Gov. Asa Hutchinson has named Fort Smith businessman Bennie Westphal to the Arkansas Game and Fish Commission (AGFC) to fill out the remaining term of Joe Morgan, who died in November. The term expires in June 2022.
“Bennie Westphal brings to this position a love of the outdoors and years of experience as a businessman and community leader,” Gov. Hutchinson said Friday (Dec. 4) in a statement. “I have known Bennie for over 30 years, and I have full confidence in his commitment to conservation and to serving the public in this key position.”
Westphal is the CEO of The Westphal Group, which is involved in commercial real estate development, oil and gas investments, and insurance sales. He sits on several company and community boards including the Fort Smith Mercy Foundation Board, BancorpSouth Advisory Board, Fort Smith Boys and Girls Club Inc., and the U.S. Marshals Museum Board. Westphal is also an investor in Natural State Media, the parent company of Talk Business & Politics.
Westphal holds a master’s degree in business administration and a juris doctor degree from the University of Arkansas at Fayetteville, where he also was a two-year letterman for the Razorbacks football team. He and his wife, Landy, live in Fort Smith and have two daughters and four granddaughters.
“It is an honor to be appointed to the Arkansas Game and Fish Commission,” Westphal said. “Arkansas is so abundant in its natural beauty. I have been an avid hunter and fisherman most of my life and look forward to learning and working with the Commission.”
The AGFC was created in 1915, but it was not until the passage of Amendment 35 in Arkansas’ 1944 General Election that the Commission gained the power to enact wildlife regulations, according to the AGFC website. Before Amendment 35, AGFC wardens had the right to inspect hunters and anglers for illegally taken game, but did not have the authority to arrest poachers or issue citations for those violations. Laws were subject to change depending upon the ebb and flow of state representatives and their constituents.

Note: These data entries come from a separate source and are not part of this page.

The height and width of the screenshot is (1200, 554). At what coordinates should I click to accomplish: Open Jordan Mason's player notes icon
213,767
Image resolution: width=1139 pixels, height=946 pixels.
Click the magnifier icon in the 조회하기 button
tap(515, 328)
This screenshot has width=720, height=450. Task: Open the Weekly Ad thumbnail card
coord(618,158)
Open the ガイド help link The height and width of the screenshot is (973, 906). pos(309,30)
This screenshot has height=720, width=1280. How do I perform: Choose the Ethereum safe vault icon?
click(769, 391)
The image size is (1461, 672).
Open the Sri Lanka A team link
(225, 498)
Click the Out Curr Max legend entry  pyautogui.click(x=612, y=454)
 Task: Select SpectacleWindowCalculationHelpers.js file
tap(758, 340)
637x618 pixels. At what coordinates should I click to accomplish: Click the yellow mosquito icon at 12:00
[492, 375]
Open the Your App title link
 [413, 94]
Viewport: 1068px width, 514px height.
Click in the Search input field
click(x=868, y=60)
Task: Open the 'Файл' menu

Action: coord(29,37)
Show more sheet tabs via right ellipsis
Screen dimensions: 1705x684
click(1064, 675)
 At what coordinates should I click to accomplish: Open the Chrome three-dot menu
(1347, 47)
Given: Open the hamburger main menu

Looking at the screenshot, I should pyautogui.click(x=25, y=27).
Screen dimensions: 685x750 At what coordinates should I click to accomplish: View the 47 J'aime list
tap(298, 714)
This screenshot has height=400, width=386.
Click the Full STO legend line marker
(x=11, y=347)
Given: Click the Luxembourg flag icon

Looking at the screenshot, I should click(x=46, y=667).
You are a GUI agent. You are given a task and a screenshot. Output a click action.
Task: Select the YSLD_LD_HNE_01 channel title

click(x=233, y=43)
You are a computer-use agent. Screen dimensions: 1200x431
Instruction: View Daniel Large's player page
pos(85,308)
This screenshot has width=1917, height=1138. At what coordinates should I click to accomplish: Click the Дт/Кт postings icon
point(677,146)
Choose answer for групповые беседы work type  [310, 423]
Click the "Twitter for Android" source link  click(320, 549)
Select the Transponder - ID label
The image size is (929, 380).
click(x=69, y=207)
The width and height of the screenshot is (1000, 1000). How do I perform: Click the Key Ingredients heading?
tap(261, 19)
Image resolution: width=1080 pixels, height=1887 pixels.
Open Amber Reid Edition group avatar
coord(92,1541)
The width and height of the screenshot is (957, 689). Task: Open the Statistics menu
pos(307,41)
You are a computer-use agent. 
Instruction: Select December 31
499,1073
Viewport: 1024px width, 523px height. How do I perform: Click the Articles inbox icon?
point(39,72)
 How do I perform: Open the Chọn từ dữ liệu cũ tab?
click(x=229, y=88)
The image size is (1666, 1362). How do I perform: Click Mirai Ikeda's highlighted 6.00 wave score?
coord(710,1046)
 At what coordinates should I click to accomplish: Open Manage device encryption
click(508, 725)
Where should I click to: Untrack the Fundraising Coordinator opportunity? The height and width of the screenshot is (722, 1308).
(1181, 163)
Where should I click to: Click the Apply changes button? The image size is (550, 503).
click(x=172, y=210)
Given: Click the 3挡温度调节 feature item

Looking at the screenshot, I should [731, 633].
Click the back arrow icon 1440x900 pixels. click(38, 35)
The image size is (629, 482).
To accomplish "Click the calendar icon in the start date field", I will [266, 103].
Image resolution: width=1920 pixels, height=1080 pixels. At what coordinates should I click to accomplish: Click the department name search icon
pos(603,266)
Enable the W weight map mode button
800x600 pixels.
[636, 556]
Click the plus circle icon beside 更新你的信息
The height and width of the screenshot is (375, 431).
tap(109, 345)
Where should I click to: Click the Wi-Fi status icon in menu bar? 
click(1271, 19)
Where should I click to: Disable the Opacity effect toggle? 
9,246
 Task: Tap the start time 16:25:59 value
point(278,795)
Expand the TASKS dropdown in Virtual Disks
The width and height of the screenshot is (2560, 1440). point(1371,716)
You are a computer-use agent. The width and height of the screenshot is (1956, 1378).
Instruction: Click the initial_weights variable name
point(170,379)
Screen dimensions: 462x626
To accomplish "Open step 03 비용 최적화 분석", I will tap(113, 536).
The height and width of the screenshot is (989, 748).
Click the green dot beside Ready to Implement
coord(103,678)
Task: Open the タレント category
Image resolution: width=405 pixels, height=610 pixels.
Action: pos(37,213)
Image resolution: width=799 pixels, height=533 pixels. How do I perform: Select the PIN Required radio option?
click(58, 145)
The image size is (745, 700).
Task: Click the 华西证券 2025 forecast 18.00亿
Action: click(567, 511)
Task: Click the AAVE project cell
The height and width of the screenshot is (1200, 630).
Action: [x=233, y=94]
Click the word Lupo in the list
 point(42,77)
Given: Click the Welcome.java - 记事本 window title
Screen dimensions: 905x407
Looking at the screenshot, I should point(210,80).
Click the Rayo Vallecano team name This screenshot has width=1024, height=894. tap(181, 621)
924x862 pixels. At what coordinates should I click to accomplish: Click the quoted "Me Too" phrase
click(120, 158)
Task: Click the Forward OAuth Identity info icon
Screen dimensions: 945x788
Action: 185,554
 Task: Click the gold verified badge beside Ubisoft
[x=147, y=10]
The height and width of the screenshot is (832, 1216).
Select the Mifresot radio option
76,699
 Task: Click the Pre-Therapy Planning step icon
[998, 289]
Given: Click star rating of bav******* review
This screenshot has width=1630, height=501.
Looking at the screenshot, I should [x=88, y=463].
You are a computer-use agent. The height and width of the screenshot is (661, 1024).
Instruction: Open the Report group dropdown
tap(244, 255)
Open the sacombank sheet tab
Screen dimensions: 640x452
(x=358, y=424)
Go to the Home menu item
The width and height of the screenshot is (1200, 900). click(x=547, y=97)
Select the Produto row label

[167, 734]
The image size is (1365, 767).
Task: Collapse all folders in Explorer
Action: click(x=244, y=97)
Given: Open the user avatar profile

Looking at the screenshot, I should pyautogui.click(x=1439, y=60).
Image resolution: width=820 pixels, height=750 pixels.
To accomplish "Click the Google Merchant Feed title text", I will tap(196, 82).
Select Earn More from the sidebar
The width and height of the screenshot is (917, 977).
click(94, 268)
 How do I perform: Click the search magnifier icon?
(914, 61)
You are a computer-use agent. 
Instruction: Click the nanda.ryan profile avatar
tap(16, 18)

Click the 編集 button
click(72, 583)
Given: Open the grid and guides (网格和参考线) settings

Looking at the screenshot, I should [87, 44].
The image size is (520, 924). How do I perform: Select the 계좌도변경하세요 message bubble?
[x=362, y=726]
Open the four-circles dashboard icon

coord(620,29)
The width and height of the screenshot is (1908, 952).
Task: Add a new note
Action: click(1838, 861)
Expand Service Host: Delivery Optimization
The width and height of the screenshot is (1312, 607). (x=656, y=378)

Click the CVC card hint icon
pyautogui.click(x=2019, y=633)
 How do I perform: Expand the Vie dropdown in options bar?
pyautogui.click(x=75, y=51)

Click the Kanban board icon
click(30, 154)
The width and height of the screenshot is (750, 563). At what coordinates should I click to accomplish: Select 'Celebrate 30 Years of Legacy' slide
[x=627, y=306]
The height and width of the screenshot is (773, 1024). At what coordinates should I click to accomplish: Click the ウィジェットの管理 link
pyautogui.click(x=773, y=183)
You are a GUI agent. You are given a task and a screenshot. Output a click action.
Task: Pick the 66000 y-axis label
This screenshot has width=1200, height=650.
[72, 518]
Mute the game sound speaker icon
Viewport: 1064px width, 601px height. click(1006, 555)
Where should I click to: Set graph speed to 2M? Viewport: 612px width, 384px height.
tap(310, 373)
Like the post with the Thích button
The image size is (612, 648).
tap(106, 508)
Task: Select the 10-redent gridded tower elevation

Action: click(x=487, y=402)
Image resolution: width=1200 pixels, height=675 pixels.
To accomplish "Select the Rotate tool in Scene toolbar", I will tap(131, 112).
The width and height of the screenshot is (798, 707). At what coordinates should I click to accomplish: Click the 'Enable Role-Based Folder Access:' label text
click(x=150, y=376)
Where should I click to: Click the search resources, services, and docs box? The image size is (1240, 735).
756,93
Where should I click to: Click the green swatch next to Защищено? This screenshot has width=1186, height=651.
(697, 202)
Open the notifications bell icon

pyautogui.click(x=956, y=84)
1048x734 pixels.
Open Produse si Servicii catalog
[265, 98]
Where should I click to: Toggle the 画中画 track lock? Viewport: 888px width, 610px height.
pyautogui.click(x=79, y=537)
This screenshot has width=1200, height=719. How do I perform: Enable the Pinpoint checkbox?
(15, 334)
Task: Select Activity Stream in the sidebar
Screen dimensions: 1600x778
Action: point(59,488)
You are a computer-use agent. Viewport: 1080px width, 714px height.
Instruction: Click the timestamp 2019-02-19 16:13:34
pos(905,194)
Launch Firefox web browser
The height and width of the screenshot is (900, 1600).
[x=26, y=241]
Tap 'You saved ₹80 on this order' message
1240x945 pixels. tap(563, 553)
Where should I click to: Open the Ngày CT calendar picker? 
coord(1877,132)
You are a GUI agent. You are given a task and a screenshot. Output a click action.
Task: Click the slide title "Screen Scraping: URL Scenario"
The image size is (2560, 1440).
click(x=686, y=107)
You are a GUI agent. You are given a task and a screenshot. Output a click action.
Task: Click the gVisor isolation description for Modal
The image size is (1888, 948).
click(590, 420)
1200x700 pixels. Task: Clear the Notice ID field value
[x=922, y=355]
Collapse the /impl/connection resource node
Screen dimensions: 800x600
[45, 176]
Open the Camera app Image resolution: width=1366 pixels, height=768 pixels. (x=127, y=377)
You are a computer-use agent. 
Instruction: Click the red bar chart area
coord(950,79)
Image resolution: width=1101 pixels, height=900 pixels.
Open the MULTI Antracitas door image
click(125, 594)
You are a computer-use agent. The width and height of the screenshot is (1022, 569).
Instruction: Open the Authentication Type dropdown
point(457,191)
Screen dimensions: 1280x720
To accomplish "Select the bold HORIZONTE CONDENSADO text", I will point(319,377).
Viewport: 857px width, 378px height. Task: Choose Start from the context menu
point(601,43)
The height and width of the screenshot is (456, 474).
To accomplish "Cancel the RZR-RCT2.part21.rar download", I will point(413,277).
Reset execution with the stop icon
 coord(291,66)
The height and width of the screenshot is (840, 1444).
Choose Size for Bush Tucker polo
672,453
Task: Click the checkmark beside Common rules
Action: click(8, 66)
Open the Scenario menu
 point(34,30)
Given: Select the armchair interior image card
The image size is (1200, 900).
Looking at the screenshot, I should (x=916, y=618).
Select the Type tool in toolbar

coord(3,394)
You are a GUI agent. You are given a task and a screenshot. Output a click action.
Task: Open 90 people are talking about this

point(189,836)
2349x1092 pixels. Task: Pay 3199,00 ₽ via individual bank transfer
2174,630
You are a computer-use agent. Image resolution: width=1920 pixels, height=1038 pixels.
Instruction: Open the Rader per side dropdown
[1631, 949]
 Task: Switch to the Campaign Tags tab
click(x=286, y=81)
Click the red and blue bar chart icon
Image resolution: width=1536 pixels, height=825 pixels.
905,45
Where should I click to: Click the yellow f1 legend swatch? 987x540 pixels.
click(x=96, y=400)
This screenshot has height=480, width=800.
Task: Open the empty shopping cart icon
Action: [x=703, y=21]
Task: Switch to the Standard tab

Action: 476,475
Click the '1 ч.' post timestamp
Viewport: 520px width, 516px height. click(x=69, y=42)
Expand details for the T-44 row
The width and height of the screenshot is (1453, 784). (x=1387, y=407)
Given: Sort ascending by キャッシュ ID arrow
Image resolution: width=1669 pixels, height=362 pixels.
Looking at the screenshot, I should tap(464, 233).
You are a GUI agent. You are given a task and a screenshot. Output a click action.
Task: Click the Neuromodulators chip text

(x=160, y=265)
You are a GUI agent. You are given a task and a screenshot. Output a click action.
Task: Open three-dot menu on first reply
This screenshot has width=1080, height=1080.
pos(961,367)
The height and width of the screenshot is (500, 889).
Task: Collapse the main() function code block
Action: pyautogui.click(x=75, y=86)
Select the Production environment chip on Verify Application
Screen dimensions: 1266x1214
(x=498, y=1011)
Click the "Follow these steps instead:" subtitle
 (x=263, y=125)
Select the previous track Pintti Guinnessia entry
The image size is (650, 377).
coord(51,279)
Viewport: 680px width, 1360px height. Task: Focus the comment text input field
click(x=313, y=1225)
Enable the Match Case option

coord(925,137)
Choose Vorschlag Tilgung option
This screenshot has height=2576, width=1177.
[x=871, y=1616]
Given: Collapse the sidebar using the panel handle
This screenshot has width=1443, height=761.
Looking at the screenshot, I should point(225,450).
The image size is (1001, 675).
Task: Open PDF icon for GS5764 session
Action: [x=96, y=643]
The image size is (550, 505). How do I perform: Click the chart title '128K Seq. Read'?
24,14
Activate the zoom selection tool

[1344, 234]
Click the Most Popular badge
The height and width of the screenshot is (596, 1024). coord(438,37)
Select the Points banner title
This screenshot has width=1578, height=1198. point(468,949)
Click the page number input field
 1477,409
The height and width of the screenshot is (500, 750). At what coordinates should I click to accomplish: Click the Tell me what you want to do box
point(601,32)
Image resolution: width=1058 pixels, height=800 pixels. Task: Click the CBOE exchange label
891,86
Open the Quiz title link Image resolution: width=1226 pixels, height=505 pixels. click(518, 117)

Amendment 35 gave the Commission autonomy from the state legislature and enabled wildlife regulations to be enforceable on a statewide basis. It also gave wildlife officers full police authority to issue citations and make arrests. While the state legislature still has control of some aspects of Commission business, Amendment 35 was the beginning of wildlife conservation in Arkansas, according to the AGFC.